The underlying reasons for the outbreak of the Bitcoin inscription track and future development speculations

Uncovering the Causes of the Bitcoin Boom and Speculating on its Future Development

Recently, Bitcoin NFTs have been gaining popularity, with everything from Ordinals to Atomicals making waves. But I’m not here to talk about the rise of ORDI or ATOM, or whether NFTs have any technical value. Instead, I want to analyze the underlying reasons behind the explosion of the Bitcoin NFT racing track, and make predictions about its future development using some data.

The data used in this article is sourced from oklink Chain Master.

First, let’s take a look at the BTC miner income over the past three months. On August 17th, the contribution of on-chain fees was only about 1.7%. However, since November, it has been gradually increasing every day, reaching a recent peak of 19.57% on November 10th. The major driving force behind this increase was the listing of ORDI trading pairs on bn.

From this perspective, the explosion of Bitcoin NFTs has significantly increased the proportion of miner income from transaction fees. If we look six months ahead, in April 2024, Bitcoin will go through a halving event, reducing block rewards by half. Without considering other factors, if we extrapolate the current NFT frenzy to after the halving, the proportion of transaction fee income stimulated by Bitcoin NFTs could reach 50%.

Miners are naturally profit-driven, and after the foreseeable halving event, they would typically choose to purchase new mining machines to increase their hash power and ensure they can earn more block rewards. However, as pointed out in Ni Da’s (X: @Phyrex_Ni) analysis article on November 9th, currently, Bitcoin mining farms in the United States have been operating at a loss for nine out of twelve months in a year. Additionally, due to the semiconductor industry’s process bottlenecks, the arms race for mining machine hash power has gradually slowed down.
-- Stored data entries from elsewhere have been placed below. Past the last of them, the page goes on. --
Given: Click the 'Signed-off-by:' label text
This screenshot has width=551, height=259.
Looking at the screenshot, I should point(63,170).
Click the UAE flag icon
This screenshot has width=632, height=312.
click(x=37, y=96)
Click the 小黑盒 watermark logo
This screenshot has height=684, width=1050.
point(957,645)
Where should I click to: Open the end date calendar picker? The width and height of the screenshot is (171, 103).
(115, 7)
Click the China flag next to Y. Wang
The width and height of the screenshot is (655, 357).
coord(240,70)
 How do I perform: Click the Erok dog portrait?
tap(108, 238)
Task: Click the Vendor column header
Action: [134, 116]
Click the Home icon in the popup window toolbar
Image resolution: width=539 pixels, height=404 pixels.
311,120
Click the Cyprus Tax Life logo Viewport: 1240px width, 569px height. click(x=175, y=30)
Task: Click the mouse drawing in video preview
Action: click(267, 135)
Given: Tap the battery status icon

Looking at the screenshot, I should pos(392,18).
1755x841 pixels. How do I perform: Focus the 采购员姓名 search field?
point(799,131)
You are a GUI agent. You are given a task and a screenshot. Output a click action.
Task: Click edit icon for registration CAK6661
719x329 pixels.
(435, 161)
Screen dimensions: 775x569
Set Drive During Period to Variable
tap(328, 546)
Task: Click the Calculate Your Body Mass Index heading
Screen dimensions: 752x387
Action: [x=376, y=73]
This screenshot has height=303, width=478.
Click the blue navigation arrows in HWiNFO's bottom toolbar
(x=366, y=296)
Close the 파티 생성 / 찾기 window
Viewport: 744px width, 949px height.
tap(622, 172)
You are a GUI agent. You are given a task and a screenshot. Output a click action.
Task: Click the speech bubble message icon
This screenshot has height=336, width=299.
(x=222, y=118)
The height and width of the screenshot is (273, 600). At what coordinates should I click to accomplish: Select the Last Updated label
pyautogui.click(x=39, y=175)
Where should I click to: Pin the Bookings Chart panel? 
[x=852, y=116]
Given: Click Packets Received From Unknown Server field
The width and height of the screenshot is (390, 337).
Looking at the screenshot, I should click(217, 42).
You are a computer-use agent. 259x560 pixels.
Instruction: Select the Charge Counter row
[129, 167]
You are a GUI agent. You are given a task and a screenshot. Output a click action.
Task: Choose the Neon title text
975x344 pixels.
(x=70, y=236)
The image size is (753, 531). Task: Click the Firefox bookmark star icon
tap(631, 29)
Therefore, profit-driven miners will inevitably seek another way to increase their income, and that’s where Bitcoin NFTs come in.

Based on the information about BRC20 tokens from oklink Chain Master, we can see that in less than a year since the launch of Ordinals, over 50,000 tokens have been issued in the market. When considering the number of mints and transactions for each token, it becomes clear that this is a rapidly expanding trading market. Such a market greatly stimulates the increase in transaction fee income for Bitcoin miners.

Whether it’s Ordinals, Atomicals, or future unknown colored coin protocols, they are all essentially driving the growth of miner revenue, and miners are urgently in need of a new source of income. Therefore, the Bitcoin NFT racing track will proudly take on this responsibility, and miners will become a major force in the Bitcoin NFT racing track.

However, it’s worth noting that what miners need for the Bitcoin NFT racing track is a greater number of transactions, and the price volatility of NFTs is just a means to achieve that. The goal is to increase the proportion of transaction fee income.

Based on the positive attitude towards the expansion of the Bitcoin inscription track mentioned above, I deduce that the next thing to emerge in the Bitcoin inscription track is likely to be a tool for inscription proxy casting. For most ordinary people, setting up and configuring a full node and then casting inscriptions, although lower in cost, also has a higher barrier to entry and requires a certain amount of storage hardware capacity.

Therefore, in order to quickly expand the breadth of the inscription track, simpler and more convenient service-oriented tools are essential. For example, top-tier exchanges have already started supporting the casting and trading of inscriptions as they integrate with the Bitcoin inscription market. As the product iterates, the complexity of operating with Bitcoin inscriptions will decrease.

Finally, what I want to say is that even though the track is widening, it does not necessarily mean it has value as an investment. I personally compare Bitcoin inscriptions now to the era of widespread issuance of ERC20 tokens around 2017. Before ERC20 tokens gained absolute advantage, the market mostly consisted of each project creating their own chain or forking an existing chain and then issuing native tokens. Due to the different technical stacks of each public chain, the difficulty and speed of getting listed on exchanges varied. It was only when ERC20 tokens achieved widespread standardization that exchanges were able to list them quickly and push them into the market.

Currently, Bitcoin inscriptions are also in the early stages of this track, but eventually, a unified protocol will appear in various Bitcoin inscription protocols, capturing the entire Bitcoin inscription market. The current inscription track only solves the issue of issuing Bitcoin ecosystem assets. It is only when there is a protocol or project that can solve the application scenarios of Bitcoin ecosystem assets that there will be a foundation for value investment.